For those who do not voluntarily cooperate with a Justice Department investigation, prosecutors can issue grand jury subpoenas and obtain their testimony under oath, subject to criminal penalties such as perjury — just as prosecutors in Georgia do. And people can be given immunity to testify if they validly affirm the Fifth Amendment. Obtaining testimonials from the grand jury is indispensable; it prevents witnesses from later credibly claiming that they did not make certain statements in an interrogation or that an interrogation report is incorrect (or worse).
I’ve been involved in numerous high-profile investigations that have sparked significant Congressional interest, and what I’ve seen in this investigation is not typical Justice Department behavior. Usually, prosecutors and agents don’t want Congress to pre-empt their investigation, and they work hard to make sure that doesn’t happen. The department wants to hear witnesses first, and prosecutors make sure the targets are completely truthful about their own possible wrongdoings and that their testimony is corroborated; use tools to turn over recalcitrant witnesses; and building a case without revealing evidence to other potential witnesses — efforts that could fail if Congress conducts private and public interviews that could inadvertently undermine the strongest criminal case possible.

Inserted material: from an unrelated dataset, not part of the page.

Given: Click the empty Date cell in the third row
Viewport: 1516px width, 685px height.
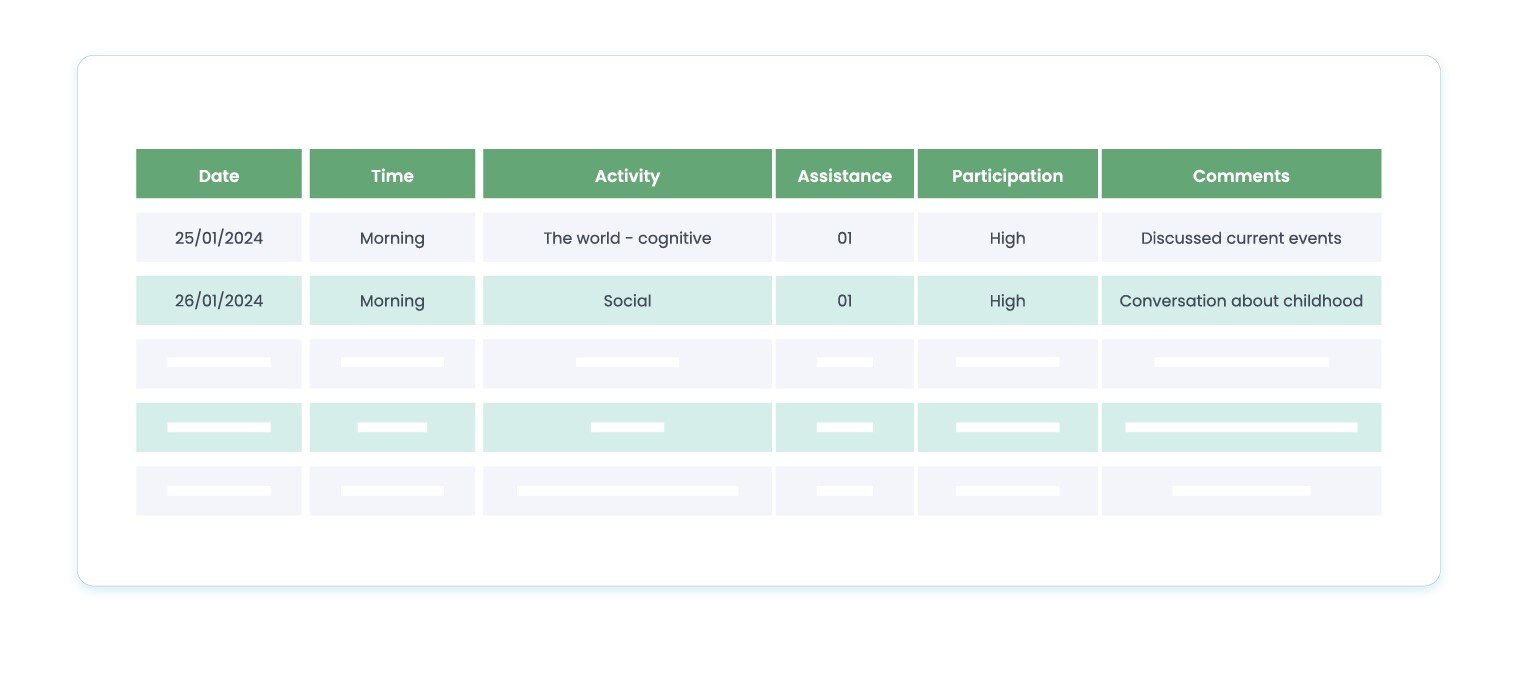Looking at the screenshot, I should [x=218, y=363].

Department attorneys and congressional committees usually work collegially to avoid these problems, something that can happen if Congress has confidence in the dedication and determination of the Department of Justice. That doesn’t seem to be happening here. We’ve seen the unusual public submission of a letter from the Justice Department’s leadership to access evidence from the commission, something that was largely unnecessary if it had already obtained that evidence. And the fact that the letter was sent is a clear sign of a rift in the relationship between the two branches, something I haven’t seen even during high-profile investigations like Enron and the Mueller investigation.

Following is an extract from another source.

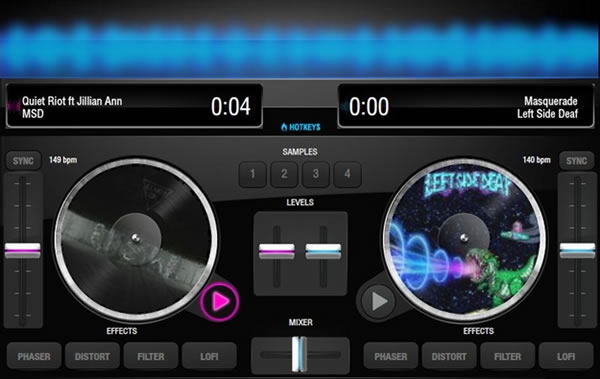Trigger sample pad 4
This screenshot has width=600, height=379.
347,174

The American public has a right to a thorough, fearless, competent and fair criminal investigation. That is still possible, and what facts that investigation uncovers and what prosecution decisions are made after that will certainly be up for debate. But until we pursue all the clues, that debate will be truly academic, at the expense of our democracy.
Andrew Weissmann (@AWeissmann_), a former Justice Department prosecutor and senior prosecutor in Robert Mueller’s special counsel investigation, is a professor of practice at New York University School of Law and the author of “Where Law Ends: Inside the Mueller Investigation.”